___ Input data

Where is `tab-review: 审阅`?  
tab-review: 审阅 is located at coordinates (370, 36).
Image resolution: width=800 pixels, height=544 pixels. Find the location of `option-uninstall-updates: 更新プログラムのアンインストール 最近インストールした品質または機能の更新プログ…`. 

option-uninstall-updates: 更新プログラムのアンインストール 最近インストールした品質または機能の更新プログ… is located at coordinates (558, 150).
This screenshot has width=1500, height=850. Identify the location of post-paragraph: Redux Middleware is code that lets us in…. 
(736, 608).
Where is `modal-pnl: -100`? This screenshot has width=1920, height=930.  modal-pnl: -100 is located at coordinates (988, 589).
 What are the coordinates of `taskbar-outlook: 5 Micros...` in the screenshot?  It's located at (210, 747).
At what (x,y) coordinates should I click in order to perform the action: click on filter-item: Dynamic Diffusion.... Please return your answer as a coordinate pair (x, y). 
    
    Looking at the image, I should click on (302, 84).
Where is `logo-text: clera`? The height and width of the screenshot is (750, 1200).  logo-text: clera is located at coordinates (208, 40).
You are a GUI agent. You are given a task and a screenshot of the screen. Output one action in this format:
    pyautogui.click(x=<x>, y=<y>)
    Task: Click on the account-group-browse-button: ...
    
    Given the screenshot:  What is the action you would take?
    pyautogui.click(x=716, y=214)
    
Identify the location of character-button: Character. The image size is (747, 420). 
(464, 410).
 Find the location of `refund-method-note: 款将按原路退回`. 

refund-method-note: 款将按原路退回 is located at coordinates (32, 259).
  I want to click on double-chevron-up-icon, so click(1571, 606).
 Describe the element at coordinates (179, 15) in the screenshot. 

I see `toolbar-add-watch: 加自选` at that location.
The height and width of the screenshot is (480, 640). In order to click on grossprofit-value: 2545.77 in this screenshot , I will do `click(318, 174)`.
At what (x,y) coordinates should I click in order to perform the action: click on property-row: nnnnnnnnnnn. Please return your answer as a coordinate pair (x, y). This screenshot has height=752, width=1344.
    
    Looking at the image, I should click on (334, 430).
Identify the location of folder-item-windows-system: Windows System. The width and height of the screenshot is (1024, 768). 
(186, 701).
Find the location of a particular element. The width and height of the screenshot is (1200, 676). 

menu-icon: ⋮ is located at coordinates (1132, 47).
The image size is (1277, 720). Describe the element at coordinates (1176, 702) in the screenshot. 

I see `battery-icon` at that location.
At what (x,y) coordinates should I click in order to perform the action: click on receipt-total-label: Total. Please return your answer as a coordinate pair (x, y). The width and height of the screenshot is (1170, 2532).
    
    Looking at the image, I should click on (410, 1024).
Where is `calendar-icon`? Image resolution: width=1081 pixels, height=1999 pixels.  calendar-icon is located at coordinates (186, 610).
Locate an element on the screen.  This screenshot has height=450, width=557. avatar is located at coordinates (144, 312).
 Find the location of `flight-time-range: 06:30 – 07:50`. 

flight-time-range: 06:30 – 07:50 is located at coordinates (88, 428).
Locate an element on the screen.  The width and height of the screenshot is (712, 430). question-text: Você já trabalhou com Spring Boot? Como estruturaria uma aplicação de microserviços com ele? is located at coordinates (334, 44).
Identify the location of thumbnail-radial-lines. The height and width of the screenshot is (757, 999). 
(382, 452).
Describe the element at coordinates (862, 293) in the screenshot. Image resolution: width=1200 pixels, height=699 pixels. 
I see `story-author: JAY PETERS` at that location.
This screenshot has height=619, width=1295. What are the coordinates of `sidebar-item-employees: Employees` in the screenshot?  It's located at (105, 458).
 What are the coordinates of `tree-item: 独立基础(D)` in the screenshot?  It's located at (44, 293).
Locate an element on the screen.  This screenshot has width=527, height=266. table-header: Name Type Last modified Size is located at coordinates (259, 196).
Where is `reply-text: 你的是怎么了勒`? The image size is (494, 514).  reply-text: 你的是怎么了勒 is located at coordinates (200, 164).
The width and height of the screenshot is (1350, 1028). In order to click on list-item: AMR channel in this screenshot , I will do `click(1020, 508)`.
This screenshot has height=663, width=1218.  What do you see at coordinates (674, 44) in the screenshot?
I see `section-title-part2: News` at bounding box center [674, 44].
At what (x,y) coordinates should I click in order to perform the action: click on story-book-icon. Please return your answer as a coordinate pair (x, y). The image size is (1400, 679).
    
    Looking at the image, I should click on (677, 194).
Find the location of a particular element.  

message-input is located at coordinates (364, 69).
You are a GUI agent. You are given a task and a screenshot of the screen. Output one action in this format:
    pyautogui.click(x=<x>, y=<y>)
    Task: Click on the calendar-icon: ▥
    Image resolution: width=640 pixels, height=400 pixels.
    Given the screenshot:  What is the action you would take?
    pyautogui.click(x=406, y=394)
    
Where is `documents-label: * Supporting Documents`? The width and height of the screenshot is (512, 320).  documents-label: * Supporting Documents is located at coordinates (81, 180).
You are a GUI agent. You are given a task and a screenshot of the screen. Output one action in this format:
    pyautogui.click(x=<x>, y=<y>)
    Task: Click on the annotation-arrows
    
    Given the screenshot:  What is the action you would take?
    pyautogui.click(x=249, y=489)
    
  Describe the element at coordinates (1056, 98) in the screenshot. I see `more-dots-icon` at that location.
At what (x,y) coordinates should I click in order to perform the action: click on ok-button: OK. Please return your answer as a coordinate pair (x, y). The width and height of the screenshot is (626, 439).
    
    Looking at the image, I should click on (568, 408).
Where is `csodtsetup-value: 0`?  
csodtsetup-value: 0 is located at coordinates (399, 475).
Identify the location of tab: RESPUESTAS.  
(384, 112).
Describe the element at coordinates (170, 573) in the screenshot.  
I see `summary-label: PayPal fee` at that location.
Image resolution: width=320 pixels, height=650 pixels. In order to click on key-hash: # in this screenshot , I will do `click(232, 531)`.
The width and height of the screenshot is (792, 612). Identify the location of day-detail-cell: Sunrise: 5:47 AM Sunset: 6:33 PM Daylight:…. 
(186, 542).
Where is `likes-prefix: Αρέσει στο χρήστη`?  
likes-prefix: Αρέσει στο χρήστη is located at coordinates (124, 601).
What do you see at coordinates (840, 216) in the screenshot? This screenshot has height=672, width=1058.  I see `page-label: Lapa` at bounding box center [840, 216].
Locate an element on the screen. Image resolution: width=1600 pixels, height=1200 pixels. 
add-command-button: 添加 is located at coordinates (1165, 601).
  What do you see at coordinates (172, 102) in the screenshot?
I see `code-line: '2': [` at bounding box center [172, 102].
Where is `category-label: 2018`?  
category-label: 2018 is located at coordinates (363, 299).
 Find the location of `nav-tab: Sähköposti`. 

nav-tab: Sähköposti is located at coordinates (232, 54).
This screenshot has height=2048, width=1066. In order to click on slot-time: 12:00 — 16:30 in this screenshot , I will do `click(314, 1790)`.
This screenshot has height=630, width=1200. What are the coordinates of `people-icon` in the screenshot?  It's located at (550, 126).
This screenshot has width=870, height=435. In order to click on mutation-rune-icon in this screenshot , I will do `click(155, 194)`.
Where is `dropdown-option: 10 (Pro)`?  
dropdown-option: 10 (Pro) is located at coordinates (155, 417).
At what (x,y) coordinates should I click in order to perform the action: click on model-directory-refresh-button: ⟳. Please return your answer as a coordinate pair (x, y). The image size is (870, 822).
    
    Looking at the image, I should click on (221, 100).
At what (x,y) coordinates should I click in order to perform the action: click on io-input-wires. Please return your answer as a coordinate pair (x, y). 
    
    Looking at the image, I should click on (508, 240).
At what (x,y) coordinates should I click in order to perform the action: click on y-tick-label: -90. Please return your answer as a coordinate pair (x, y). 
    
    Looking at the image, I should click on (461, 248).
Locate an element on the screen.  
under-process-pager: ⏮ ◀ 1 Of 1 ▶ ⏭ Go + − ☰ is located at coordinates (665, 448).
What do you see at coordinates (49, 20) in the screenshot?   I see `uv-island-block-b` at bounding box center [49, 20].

______

What needs to be done: Reproduce the part of the data above that opens with the line containing "click on io-input-wires." and closes with the line containing "Looking at the image, I should click on (508, 240).", keeping every line unchanged.

Answer area:
At what (x,y) coordinates should I click in order to perform the action: click on io-input-wires. Please return your answer as a coordinate pair (x, y). 
    
    Looking at the image, I should click on (508, 240).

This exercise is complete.